Supplied records:
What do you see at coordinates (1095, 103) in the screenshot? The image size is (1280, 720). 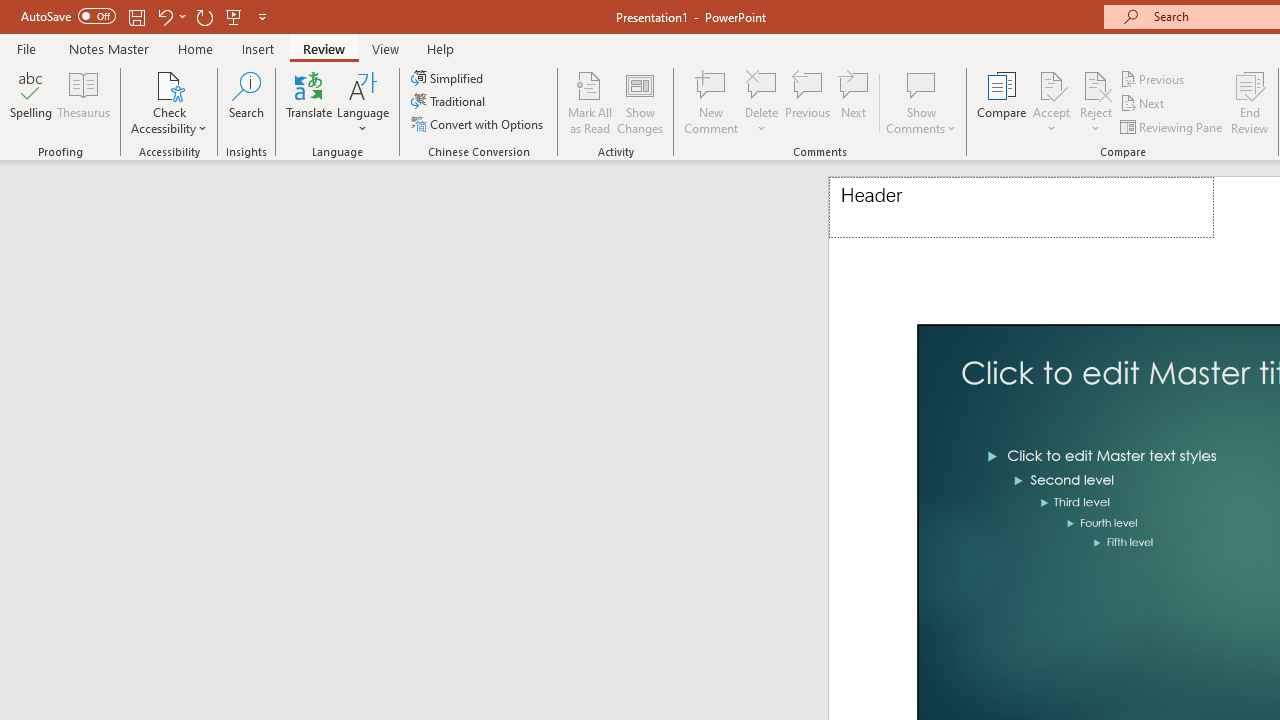 I see `'Reject'` at bounding box center [1095, 103].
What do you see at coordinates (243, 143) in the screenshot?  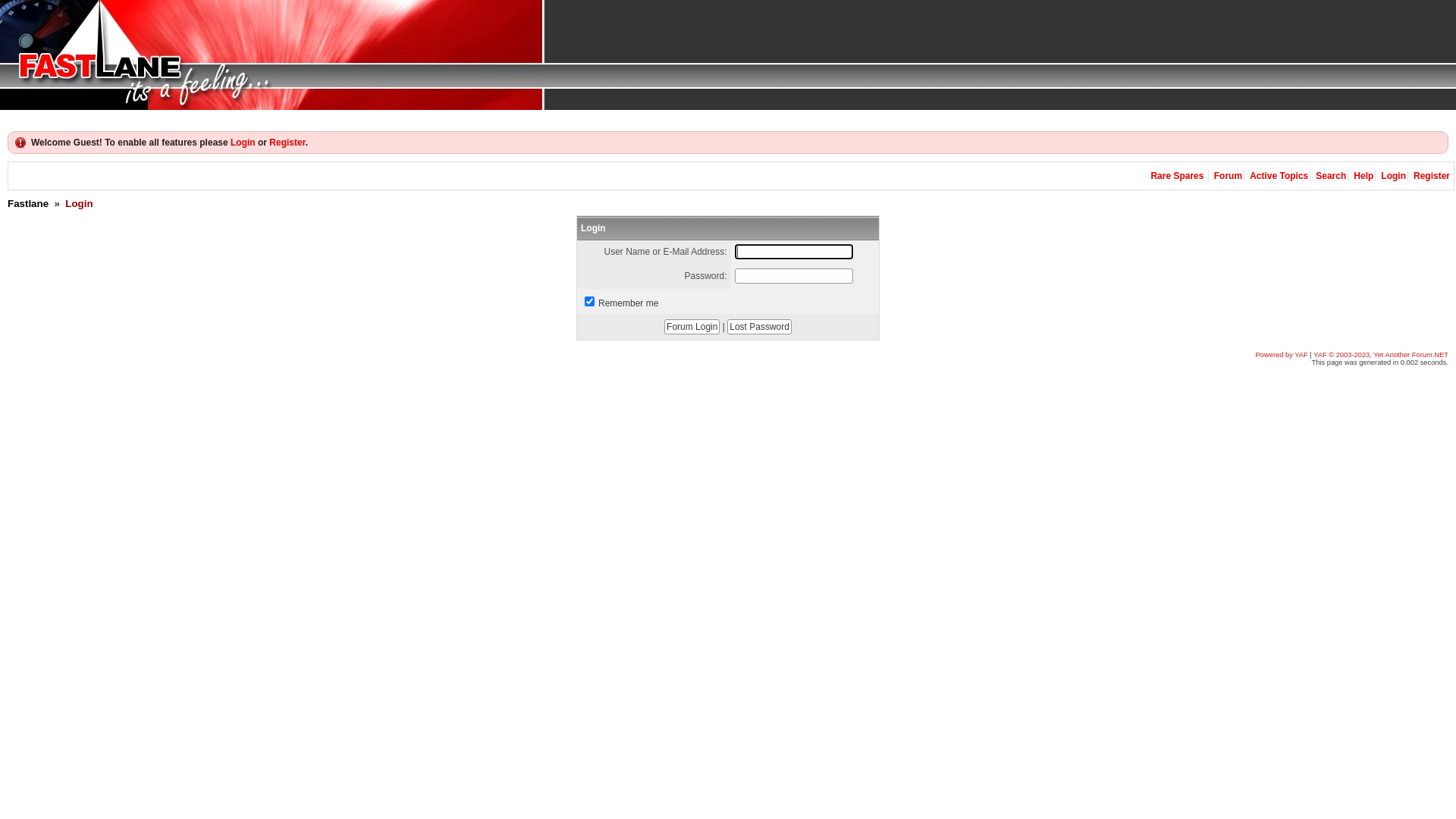 I see `'Login'` at bounding box center [243, 143].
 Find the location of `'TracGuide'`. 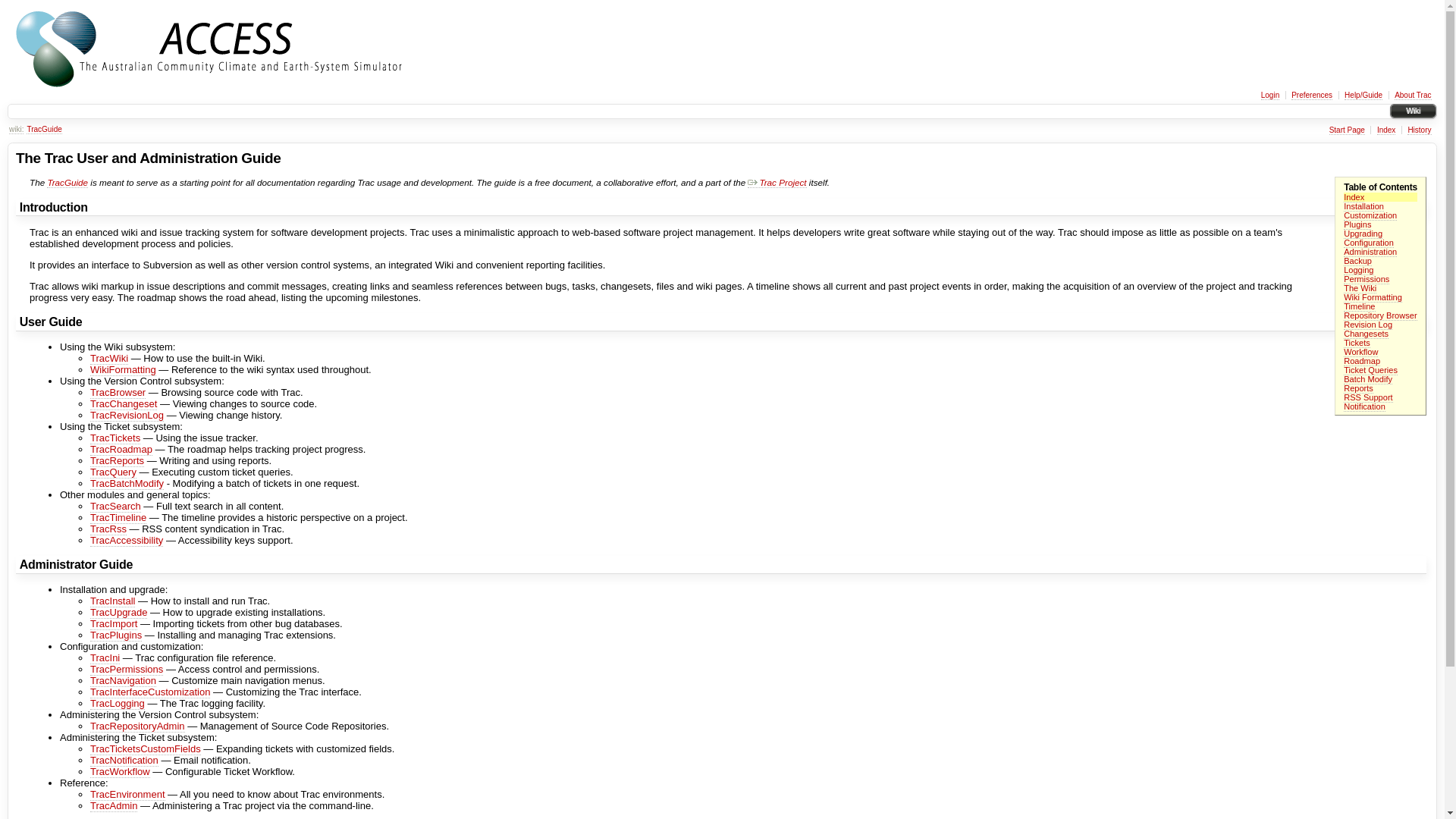

'TracGuide' is located at coordinates (67, 181).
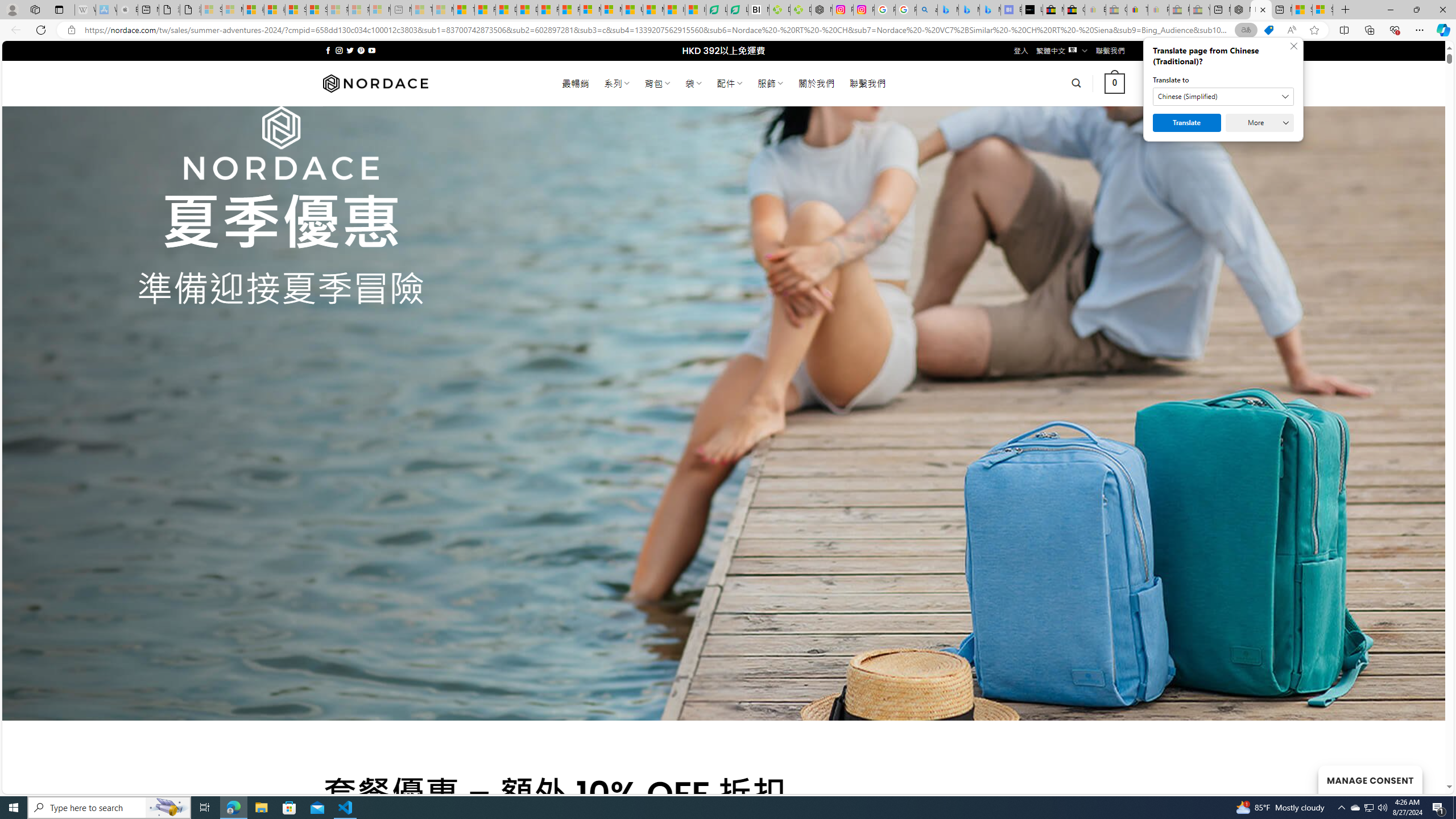 The width and height of the screenshot is (1456, 819). Describe the element at coordinates (1268, 30) in the screenshot. I see `'This site has coupons! Shopping in Microsoft Edge'` at that location.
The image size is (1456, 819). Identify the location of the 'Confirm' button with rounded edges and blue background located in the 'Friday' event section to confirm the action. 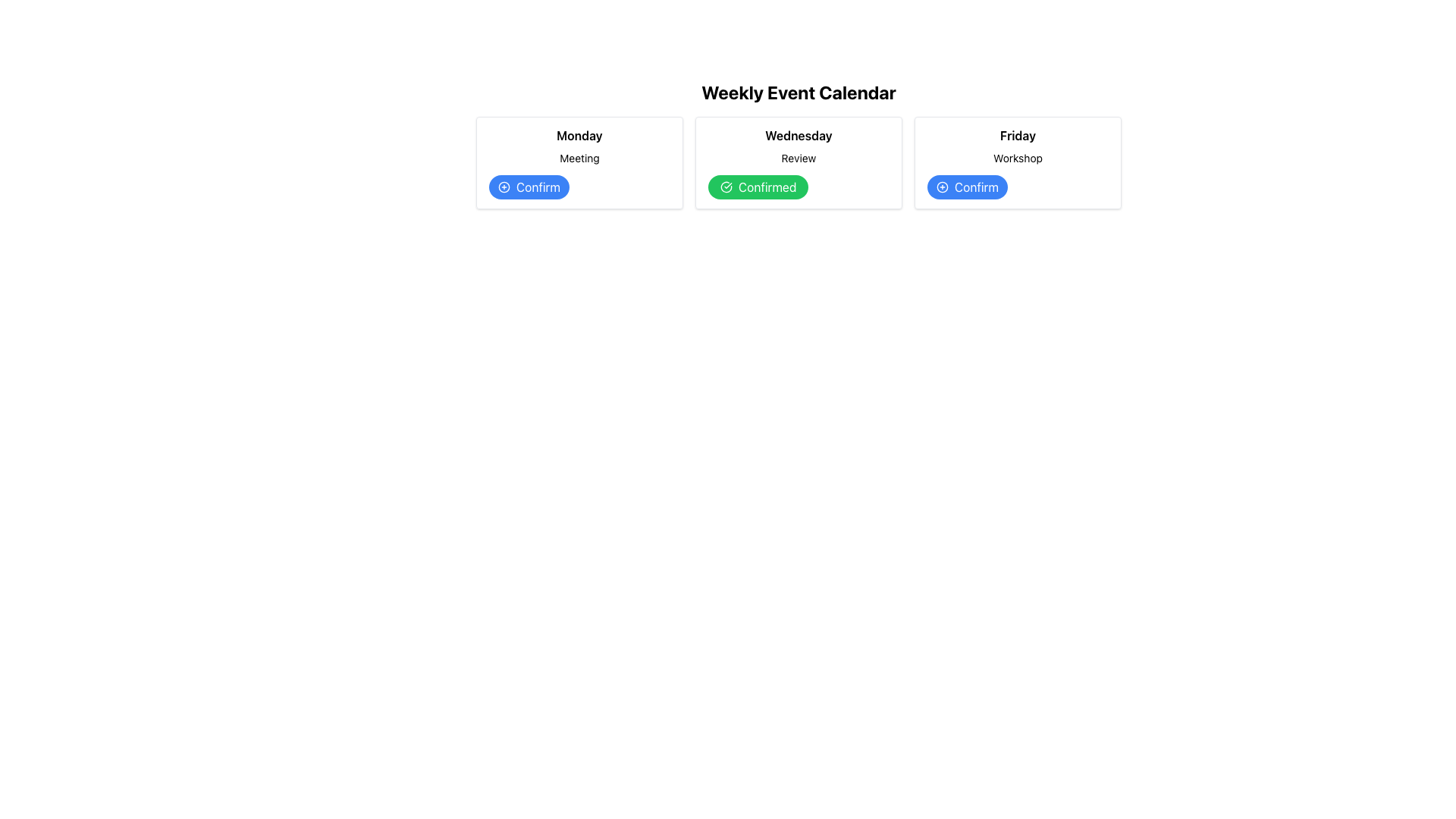
(967, 186).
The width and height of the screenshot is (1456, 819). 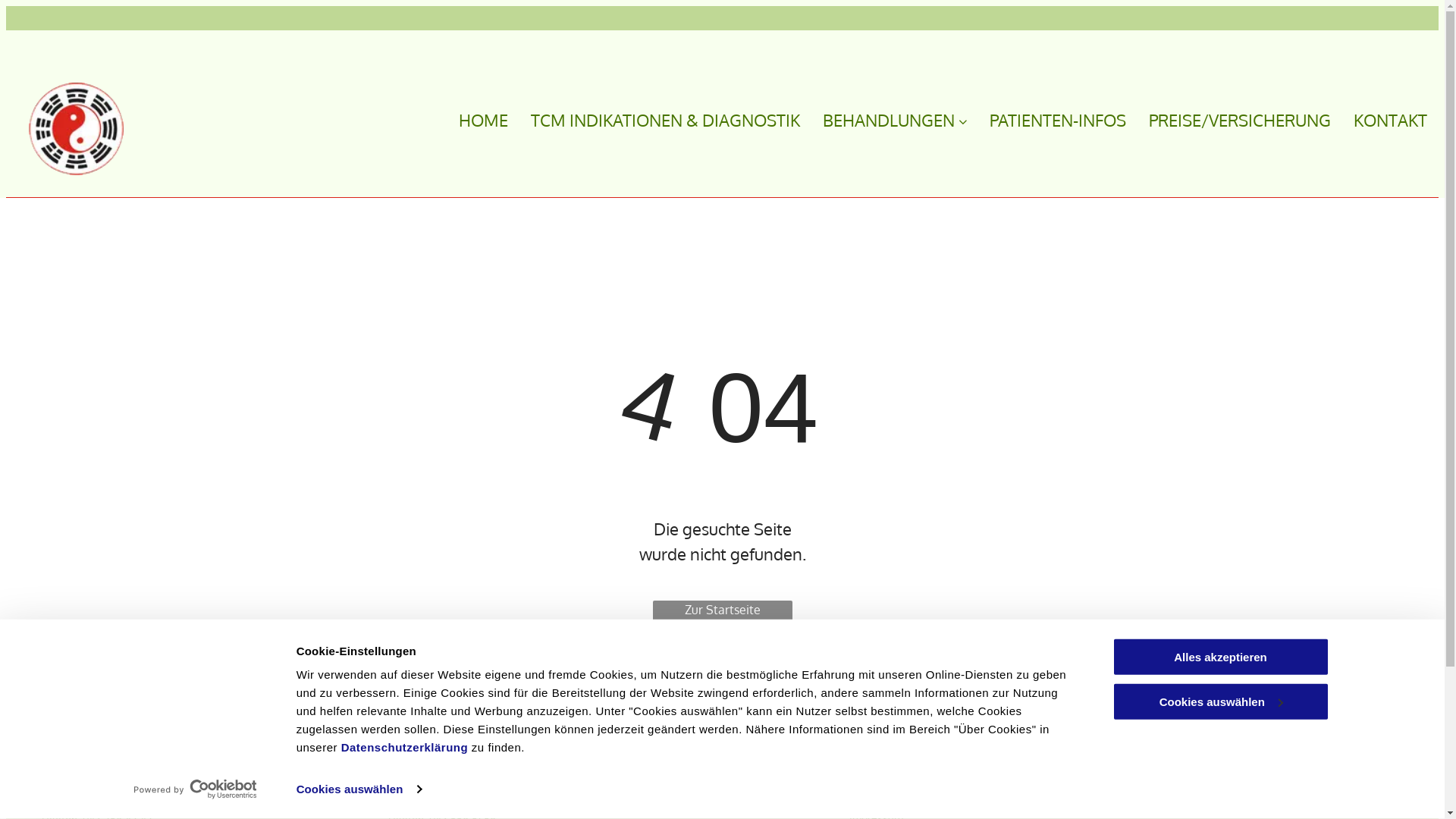 I want to click on 'Alles akzeptieren', so click(x=1219, y=656).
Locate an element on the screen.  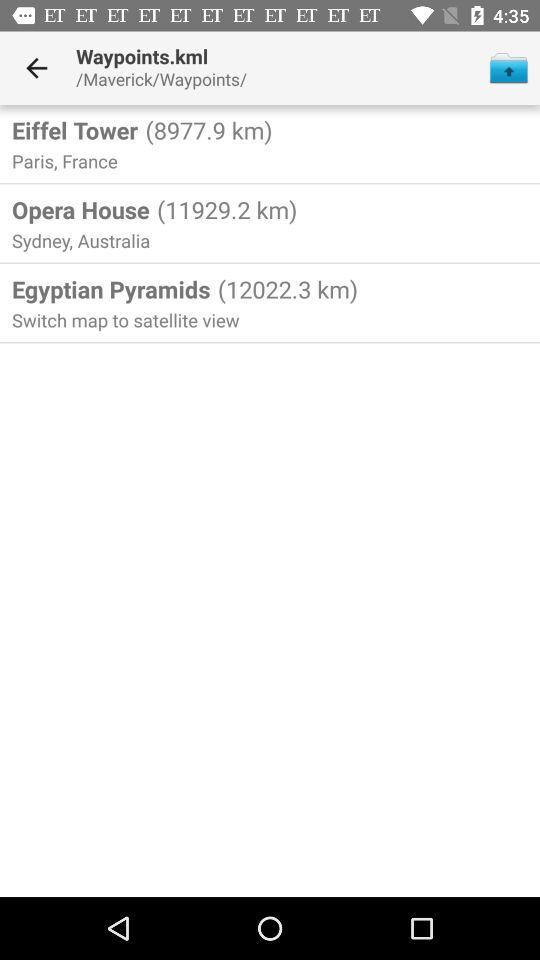
the icon above egyptian pyramids icon is located at coordinates (82, 240).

Aim of the exercise: In the listing, begin at the line that has "The image size is (1456, 819)." and stop after the line that has "(967, 186).". Reproduce only those lines with "blue background" changed to "green background" and everything else unchanged, leaving out the pictures.

Exercise solution:
The image size is (1456, 819). Identify the location of the 'Confirm' button with rounded edges and green background located in the 'Friday' event section to confirm the action. 
(967, 186).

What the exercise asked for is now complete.